Naturally, pigs are very clean animals. However in most piggeries, pigs are forced to lay in their own urine and faeces. The build-up of urine and faeces in pig pens and gestation crates, leads to various respiratory disorders, pneumonia and contagious diseases like swine flu in pigs.
Scientific evidence also suggests that the severe confinement causes psychological disorders in female pigs. Lack of stimulation & supression of natural instincts lead to psychological disorders like chronic stress, depression, aggression, bar biting and sham chewing (chewing nothing).
Baby piglets are subjected to mutilations like tail docking and castration, without painkillers or veteniary care.
Tail Docking: Frustration causes some pigs to bite at each others tails. To prevent this, a piglets tail is cut off and the ends of their teeth are snipped off with pliers.
Castration: Male pigs are castrated, since consumers do not like the taste and smell of the meat of uncastrated male pigs. Often poorly performed castrations results in herniated intestines. In this situation, workers push the herniated intestine back inside the piglet and wrap that area with tape.
Gestation & farrowing crates
Gestation and farrowing crates are amongst the most cruel inventions of the modern factory farming industry.
A gestation crate has a width of 2 feet and is only slightly larger than a pigs body, making it impossible for a pig to lie down comfortably or even turn around. Mother pigs spend most of their lives surrounded by cold metal bars and are forced to lie in wet faeces-covered floors.
After giving birth, sows are moved to 'farrowing crates' – enclosures similar to gestation crates, with only a tiny additional concrete area on which the piglets can nurse. Farrowing crates that are meant to separate the mother from her piglets to avoid potential crushing, are so restrictive that a mother cannot even turn around to see her piglets. Piglets are fed from behind cold metal bars.
This intensive confinement, loneliness, and deprivation often causes mother pigs to go insane, which is manifested in repetitive behaviours such as neurotically chewing on their cage bars or obsessively pressing on their water bottles.
Gestation and farrowing crates are so barbaric, that they have been banned in 8 US states and in most parts of Europe. The usage of these crates in India is still limited, though is likely to rise in the future, as piggeries become increasingly industralised.
While naturally pigs live for an average of 10 -15 years, factory farmed pigs are a mere 6 months of age when they are sent for slaughter, while mother sows are slaughtered once their exhausted bodies can no longer give birth at a young age of 3-4 years.
In order to get pigs onto the trucks bound for the slaughterhouse, workers beat the terrified pigs on their sensitive noses, backs and genitals or stick electric prods into their rectums.
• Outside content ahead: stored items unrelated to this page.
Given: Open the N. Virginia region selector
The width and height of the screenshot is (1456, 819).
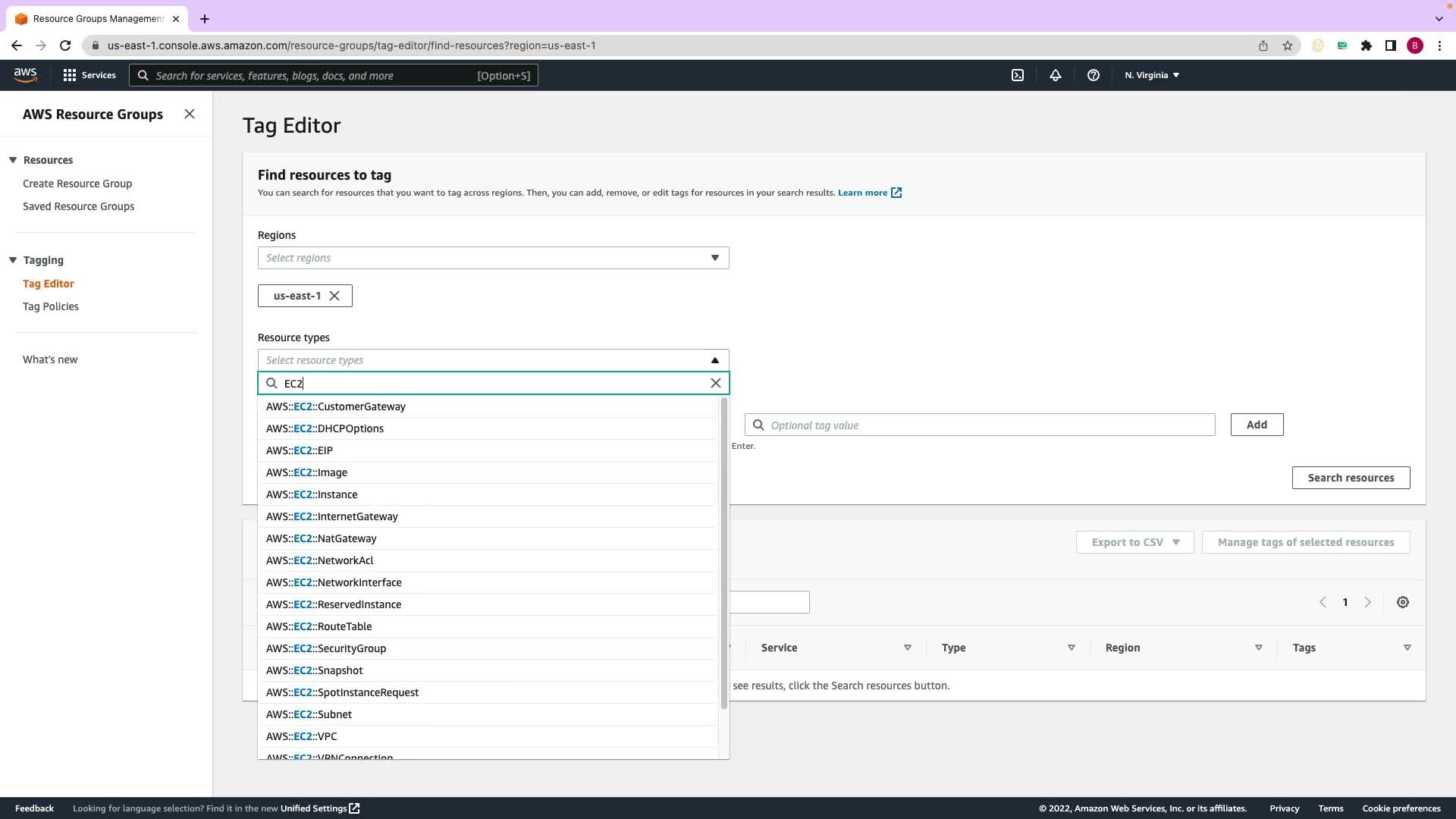Looking at the screenshot, I should pyautogui.click(x=1151, y=75).
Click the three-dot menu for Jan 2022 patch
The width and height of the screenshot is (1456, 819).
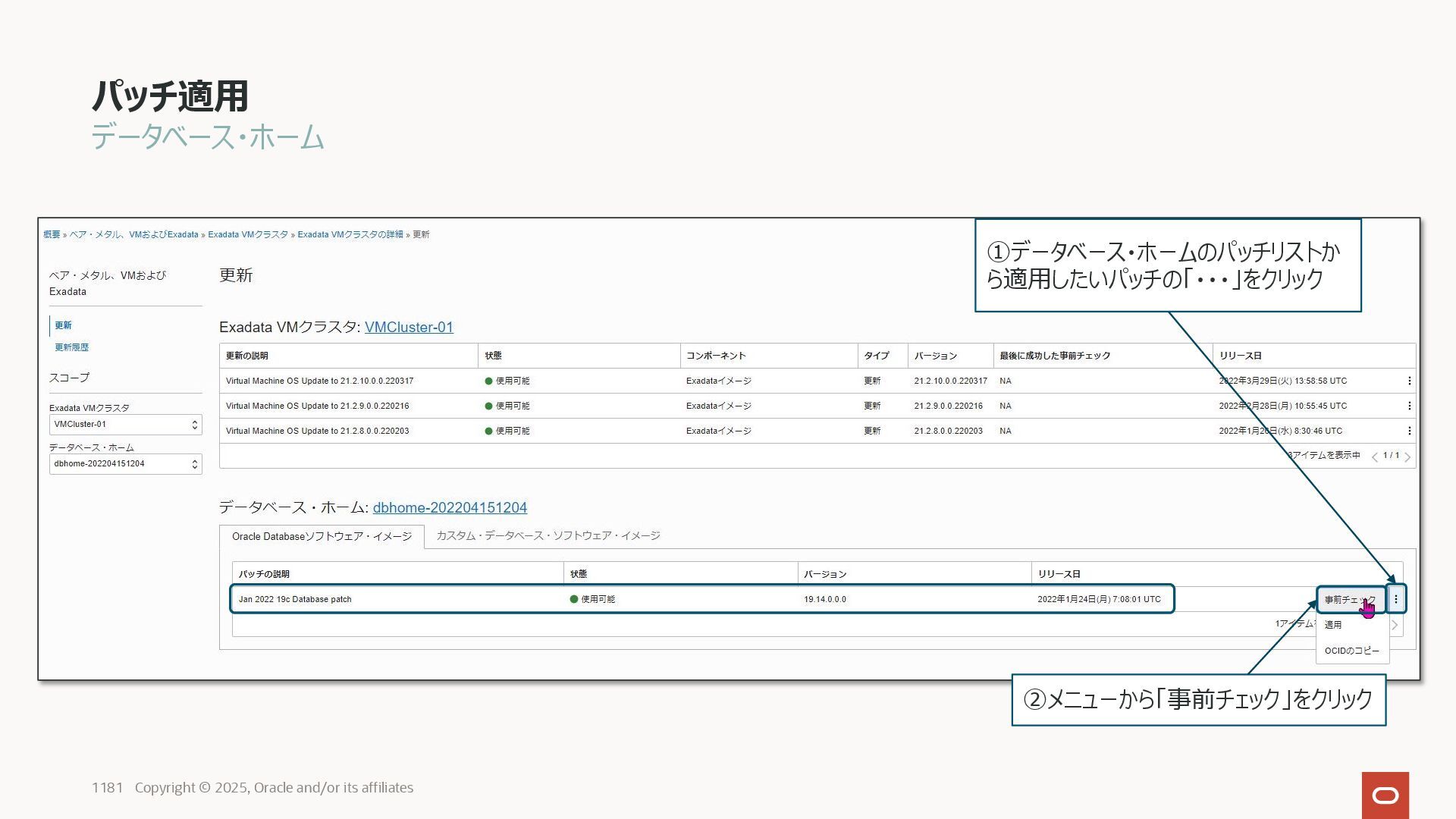[1395, 599]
Pigs are packed into overcrowded trucks with little space to move, where they undertake journeys of hundreds of kilometers to the slaughterhouse without access to food, water or veterinary care.
A number of pigs arrive at the slaughterhouse too exhausted to move. 'Downers' who are so sick or injured that they are unable to stand or walk on their own, are repeatedly kicked, stuck with electric prods and dragged to their slaughter.
In industrial slaughterhouses, the pig is supposed to be first 'stunned' which is typically done by electrical shocks. They are then hung upside down on conveyor style belts and tekan to another area where their throats are slit, and then onto the scalding tank.
To increase production rates, stunning is often done in a hurry. This leads to fully conscious pigs being left to hang upside down, kicking and struggling, while a slaughterhouse worker attempts to slice their throats. If the worker is unsuccessful at this first station, the pigs will be carried to the next station on the slaughterhouse assembly line, the scalding tank, and boiled alive fully conscious.
In manual slaughter operations, the pig first has its legs tied up, post which it is laid down and a knife is plunged into its heart. This is done in full view of other waiting pigs. A pig will often take many minutes to die, during which it remains in extreme agony.